Tuesday, February 23, 2010

City’s cinemas have many firsts

City’s cinemas have many firsts

K.N. Venkatasubba Rao

BANGALORE: The history of cinema hall culture in the city dates back to 1905 with the conversion of the Doddanna Hall in the Kalasiplayam area into Paramount Talkies under the inescapable influence of the British.

Three persons, Srinivasulu Naidu, Rangaswamy Naidu and Sahukar Mallappa Rudrappa, who were close to the authorities, can claim credit for the city’s first cinema.

First Kannada talkie
Although Paramount paved the way for Pradeep and Parimala cinemas in the passage of time, it has the distinction of screening the first-ever Kannada talkie, Sati Sulochana, in the State, on March 3, 1934.

Encouraged by public response, many entrepreneurs, including the doyen of Kannada professional theatre Gubbi Veeranna, ventured to try their hands in the creation of “bioscope” halls in the city. This resulted in a boom with cinemas such as Select (later rechristened as Gita and demolished in the early 1990s), Shivananda Theatre (later Movieland) and Super Talkies in the Majestic area.

In 1941, two Irani brothers belonging to a reputed Parsi family constructed the then famous Prabhat cinema, which was inaugurated by no less a personage than the then Diwan Mirza Ismail. The first film screened here was, appropriately enough, the celebrated Prabhat Talkies’ Aadmi. Watching a film at Prabhat was said to be a prestigious event in those days.

War history
The very construction method of the States cinema hall on Kempegowda Road, opposite Prabhat (now demolished) in 1944 drew public attention as its balcony was constructed without supporting pillars. From 1944 to 1946 this cinema was used by the military authorities as their godown for obvious reasons.

However, the States soon returned to screening films, particularly Kannada. It has now been renovated and renamed Bhumika.

The city’s extensions saw the first cinema hall in 1944-45 with the construction of the famous Sharada talkies in the old Vokkaligara Sangha premises in Chickpet. This cinema hall is said to be the first in south India to try out morning shows.

With the increase in the number of film buffs, the Movieland cinema introduced the queue system for the first time in the city.

Majestic cinemas
From the early 1960s to 1990s, the busy Majestic area saw the flowering of cinemas such as Himalaya, Kempegowda, Kapali, Menaka, Kalpana, Alankar, Majestic, Sangam, Sagar, Nartaki and Santosh.

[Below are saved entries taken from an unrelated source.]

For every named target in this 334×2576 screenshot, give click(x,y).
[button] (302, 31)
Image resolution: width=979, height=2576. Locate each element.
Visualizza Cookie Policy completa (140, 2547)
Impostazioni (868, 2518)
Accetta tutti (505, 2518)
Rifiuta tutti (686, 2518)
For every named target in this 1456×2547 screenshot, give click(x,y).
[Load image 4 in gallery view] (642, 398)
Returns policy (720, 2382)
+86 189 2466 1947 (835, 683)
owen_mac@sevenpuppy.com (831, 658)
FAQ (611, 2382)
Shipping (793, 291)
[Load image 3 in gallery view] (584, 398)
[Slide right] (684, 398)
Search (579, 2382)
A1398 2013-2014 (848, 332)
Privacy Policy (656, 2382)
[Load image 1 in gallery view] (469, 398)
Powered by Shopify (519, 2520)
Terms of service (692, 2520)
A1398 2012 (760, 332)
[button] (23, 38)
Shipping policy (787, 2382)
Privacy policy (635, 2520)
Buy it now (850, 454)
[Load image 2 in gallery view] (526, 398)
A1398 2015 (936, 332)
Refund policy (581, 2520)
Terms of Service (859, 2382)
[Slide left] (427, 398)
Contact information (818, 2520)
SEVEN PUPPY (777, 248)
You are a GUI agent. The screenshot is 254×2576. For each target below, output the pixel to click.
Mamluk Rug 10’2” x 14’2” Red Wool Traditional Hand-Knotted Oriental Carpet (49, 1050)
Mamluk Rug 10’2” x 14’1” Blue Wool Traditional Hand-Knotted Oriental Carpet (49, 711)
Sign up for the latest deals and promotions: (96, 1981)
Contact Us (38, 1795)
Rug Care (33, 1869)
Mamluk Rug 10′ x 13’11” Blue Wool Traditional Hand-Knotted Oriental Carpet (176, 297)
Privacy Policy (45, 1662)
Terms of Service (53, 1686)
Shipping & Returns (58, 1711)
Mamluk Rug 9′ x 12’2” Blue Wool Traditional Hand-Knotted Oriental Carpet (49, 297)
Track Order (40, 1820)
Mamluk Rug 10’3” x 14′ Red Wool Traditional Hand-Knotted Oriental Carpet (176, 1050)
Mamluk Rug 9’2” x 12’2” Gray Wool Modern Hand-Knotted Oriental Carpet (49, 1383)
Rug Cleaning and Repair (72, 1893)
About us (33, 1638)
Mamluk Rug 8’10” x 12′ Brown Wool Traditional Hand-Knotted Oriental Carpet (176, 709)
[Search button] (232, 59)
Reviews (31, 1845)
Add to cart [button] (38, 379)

Sadly, all the three famous cinemas on J.C. Road — Bharat, Shivaji and Minerva — made way for commercial establishments in the early 1980s.

While Malleswaram, Seshadripuram and Rajajinagar saw the advent of Sampige, Savitha (mini theatre) and Gitanjali, Central and Nataraj and Navarang cinemas, Basvanagudi and Jayangar accommodated Shanti and Nanda and Puttanna Kanagal theatres.

The Bannerghatta area had the distinction of having the first drive-in theatre in the city, which made way for an IT park. There were about 120 cinemas in the city, over 20 in Majestic area alone. A changing city and its demographic as well as economic viability saw may cinemas demolished to accommodate shopping complexes.

The Cantonment
In the other parts of the city, the famous Lakshmi cinema in the Cantonment area was known for screening Telugu and Tamil films while Opera and Plaza catered to English film buffs.

The Bangalore Reserve Volunteers (BRV), then popularly known as Defence Cinema, also came into existence in the early 1940s. BRV screened films only when there were no military-related activities on its premises, which is the case today.

Of the many cinemas, including Lido, Galaxy and Imperial in the Cantonment area, Elgin in Shivajinagar area is still going strong.

This venerable institution has the distinction of being one among the oldest in the city, and having associated with the industry ever since the first talkie, Alam Ara, was screened in July 1931.

The Government has classified cinemas such as permanent, semi permanent, makeshift, touring and drive-in for tariff purposes. According to sources in the Government and the Karnataka Film Chamber of Commerce, only 80 cinemas in the category of permanent and semi-permanent — including the multiplexes — are active.